:: Records for processing ::
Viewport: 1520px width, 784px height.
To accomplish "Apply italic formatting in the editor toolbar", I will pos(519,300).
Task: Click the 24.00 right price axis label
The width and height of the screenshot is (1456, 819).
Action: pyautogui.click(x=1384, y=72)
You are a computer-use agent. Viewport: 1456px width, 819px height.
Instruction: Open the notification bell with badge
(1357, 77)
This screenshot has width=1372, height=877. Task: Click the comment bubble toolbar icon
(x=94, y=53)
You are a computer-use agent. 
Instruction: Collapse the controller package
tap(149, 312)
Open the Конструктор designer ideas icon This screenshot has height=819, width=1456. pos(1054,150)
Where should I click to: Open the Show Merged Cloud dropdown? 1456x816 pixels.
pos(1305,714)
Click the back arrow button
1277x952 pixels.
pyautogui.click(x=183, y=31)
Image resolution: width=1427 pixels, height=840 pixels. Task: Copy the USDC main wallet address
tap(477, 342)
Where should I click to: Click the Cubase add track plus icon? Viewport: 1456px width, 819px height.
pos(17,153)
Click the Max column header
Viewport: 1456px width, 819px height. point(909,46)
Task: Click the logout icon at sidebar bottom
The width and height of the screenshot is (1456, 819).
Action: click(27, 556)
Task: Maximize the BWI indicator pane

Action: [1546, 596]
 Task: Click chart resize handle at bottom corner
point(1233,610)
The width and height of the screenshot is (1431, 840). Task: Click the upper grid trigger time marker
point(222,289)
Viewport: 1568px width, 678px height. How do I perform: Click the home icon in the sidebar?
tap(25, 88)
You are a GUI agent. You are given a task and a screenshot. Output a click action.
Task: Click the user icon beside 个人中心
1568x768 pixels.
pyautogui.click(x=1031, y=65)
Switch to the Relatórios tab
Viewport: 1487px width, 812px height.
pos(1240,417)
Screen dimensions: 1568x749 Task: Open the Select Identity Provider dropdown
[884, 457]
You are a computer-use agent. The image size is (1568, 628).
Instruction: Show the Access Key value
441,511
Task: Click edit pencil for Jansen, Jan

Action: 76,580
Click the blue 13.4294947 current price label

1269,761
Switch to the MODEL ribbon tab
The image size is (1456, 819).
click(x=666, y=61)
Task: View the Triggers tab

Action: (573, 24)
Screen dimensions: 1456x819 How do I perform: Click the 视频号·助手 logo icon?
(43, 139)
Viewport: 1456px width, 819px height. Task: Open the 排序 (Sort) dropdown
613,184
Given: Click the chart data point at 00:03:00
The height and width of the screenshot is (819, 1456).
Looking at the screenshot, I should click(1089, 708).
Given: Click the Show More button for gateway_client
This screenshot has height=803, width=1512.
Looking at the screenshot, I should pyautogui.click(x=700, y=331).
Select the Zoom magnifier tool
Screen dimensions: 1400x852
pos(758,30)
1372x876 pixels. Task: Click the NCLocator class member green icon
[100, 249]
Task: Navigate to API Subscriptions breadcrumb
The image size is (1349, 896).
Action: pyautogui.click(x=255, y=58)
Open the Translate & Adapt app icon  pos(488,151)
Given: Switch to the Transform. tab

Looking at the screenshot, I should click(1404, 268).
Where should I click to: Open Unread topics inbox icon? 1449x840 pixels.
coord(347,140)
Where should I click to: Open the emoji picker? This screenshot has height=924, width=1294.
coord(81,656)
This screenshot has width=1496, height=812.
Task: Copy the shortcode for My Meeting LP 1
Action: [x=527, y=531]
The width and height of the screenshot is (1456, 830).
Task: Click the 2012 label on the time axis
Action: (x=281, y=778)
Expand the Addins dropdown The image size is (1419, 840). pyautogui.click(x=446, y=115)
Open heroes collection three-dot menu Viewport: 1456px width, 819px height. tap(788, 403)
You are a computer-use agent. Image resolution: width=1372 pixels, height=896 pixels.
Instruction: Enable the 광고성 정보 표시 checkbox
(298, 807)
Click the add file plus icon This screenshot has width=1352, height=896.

:: Assignment ::
Count every line above that holds the word "computer", and state the number and nothing more.

:: Output for this task ::
4